PROVIDED PASSAGE:
Mitigating Cognitive Inertia in Large Reasoning Models via Latent Spike Steering
This work addresses a specific failure mode in reasoning models, offering an incremental improvement for AI systems that rely on complex reasoning tasks.
The paper tackled the problem of cognitive inertia in Large Reasoning Models, where models either overthink or become rigid, by proposing STARS, a training-free framework that monitors latent dynamics to detect and correct these failures, resulting in improved accuracy and reduced redundant loops across diverse benchmarks.
While Large Reasoning Models (LRMs) have achieved remarkable performance by scaling test-time compute, they frequently suffer from Cognitive Inertia, a failure pattern manifesting as either overthinking (inertia of motion) or reasoning rigidity (inertia of direction). Existing detection methods, typically relying on superficial textual heuristics like self-correction tokens, often fail to capture the model's unvoiced internal conflicts. To address this, we propose STARS (Spike-Triggered Adaptive Reasoning Steering), a training-free framework designed to rectify cognitive inertia by monitoring latent dynamics. STARS identifies Cognitive Pivots-critical moments of reasoning transition-by detecting distinct L2 distance spikes in the hidden states. Upon detection, the framework employs geometric trajectory analysis to diagnose the structural nature of the transition and injects state-aware language cues to steer the model in real-time. Our experiments across diverse benchmarks confirm that STARS efficiently curtails redundant loops while improving accuracy through the adaptive correction of erroneous trajectories. STARS offers a robust, unsupervised mechanism to optimize the reasoning process of LRMs without requiring additional fine-tuning.

SUPPLIED MATERIAL:

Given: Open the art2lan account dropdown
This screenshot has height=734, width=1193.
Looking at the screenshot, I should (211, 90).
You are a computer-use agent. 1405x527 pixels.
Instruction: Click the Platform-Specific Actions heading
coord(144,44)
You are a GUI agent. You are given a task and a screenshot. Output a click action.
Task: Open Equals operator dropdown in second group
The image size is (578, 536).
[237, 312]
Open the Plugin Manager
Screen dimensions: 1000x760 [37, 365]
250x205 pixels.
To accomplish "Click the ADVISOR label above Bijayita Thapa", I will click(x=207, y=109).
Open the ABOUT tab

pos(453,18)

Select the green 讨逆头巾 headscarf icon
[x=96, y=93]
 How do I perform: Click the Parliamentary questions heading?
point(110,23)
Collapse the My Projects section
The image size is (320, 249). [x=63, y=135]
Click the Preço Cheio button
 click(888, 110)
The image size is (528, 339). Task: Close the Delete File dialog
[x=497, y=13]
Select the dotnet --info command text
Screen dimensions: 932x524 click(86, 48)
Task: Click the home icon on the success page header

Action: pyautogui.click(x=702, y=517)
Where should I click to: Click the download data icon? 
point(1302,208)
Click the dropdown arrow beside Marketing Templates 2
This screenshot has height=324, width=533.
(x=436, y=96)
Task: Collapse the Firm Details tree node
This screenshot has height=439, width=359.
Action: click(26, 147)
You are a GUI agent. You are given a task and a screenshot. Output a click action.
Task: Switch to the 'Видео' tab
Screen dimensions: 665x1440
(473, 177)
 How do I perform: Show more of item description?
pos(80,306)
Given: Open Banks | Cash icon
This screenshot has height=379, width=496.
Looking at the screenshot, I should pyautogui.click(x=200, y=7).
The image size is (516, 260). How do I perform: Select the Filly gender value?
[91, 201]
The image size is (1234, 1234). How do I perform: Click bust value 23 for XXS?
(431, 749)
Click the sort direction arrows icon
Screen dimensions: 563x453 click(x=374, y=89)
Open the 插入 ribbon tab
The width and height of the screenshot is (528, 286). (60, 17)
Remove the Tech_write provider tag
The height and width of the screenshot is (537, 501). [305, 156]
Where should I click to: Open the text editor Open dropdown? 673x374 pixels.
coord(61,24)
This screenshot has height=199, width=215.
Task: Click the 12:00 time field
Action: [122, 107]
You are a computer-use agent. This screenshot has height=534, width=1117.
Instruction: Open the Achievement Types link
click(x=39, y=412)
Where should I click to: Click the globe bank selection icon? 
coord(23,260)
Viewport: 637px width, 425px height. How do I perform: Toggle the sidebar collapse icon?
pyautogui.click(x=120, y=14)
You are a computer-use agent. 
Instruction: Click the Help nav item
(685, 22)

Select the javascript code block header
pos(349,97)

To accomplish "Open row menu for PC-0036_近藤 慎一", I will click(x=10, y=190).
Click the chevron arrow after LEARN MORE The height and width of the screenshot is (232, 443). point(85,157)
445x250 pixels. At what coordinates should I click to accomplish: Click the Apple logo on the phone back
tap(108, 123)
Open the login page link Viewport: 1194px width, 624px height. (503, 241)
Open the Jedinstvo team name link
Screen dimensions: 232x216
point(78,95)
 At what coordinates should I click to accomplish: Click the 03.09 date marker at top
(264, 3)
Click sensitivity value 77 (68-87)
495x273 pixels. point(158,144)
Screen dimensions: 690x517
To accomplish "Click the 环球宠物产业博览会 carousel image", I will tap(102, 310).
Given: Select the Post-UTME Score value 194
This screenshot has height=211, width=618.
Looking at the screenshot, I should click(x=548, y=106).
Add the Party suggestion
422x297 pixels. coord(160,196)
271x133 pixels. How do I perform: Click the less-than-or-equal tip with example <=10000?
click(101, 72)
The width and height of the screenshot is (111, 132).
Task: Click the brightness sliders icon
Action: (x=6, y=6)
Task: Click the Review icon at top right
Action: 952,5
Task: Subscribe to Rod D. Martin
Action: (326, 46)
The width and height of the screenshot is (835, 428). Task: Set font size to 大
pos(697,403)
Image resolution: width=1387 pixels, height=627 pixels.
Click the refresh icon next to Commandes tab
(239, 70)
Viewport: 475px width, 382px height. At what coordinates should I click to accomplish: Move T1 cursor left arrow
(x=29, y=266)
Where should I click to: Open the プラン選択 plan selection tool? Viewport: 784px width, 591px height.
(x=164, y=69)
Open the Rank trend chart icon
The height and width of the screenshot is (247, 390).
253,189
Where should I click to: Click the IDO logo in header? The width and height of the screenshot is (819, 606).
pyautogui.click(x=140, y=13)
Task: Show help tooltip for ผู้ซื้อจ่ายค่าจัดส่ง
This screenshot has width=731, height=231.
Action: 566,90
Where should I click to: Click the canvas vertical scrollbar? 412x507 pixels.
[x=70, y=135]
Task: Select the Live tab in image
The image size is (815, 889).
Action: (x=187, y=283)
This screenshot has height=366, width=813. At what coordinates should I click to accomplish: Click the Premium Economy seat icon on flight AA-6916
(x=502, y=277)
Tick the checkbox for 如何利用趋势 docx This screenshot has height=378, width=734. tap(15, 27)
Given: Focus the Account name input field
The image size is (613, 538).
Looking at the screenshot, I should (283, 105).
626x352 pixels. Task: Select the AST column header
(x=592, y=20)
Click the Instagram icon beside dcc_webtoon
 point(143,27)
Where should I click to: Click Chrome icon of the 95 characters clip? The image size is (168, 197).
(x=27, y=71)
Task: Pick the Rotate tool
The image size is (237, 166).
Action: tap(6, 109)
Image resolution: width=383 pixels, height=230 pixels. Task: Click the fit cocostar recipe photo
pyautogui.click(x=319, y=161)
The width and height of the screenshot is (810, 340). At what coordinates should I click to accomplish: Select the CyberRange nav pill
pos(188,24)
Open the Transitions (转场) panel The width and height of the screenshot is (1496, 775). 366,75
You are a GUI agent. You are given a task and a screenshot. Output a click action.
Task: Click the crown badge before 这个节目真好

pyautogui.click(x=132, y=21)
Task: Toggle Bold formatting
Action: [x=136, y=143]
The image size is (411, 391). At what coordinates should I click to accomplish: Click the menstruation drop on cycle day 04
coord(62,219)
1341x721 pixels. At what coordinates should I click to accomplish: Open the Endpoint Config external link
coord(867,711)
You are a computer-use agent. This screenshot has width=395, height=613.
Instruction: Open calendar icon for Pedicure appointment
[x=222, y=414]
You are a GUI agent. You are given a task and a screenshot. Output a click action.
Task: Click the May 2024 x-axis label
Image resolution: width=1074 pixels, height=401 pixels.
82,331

PROBLEM TO WORK ON:
Can you reproduce, word for word, the part of the STARS text starting with "The paper tackled" and going on through "across diverse benchmarks."?

OUTPUT OF THE EXERCISE:
The paper tackled the problem of cognitive inertia in Large Reasoning Models, where models either overthink or become rigid, by proposing STARS, a training-free framework that monitors latent dynamics to detect and correct these failures, resulting in improved accuracy and reduced redundant loops across diverse benchmarks.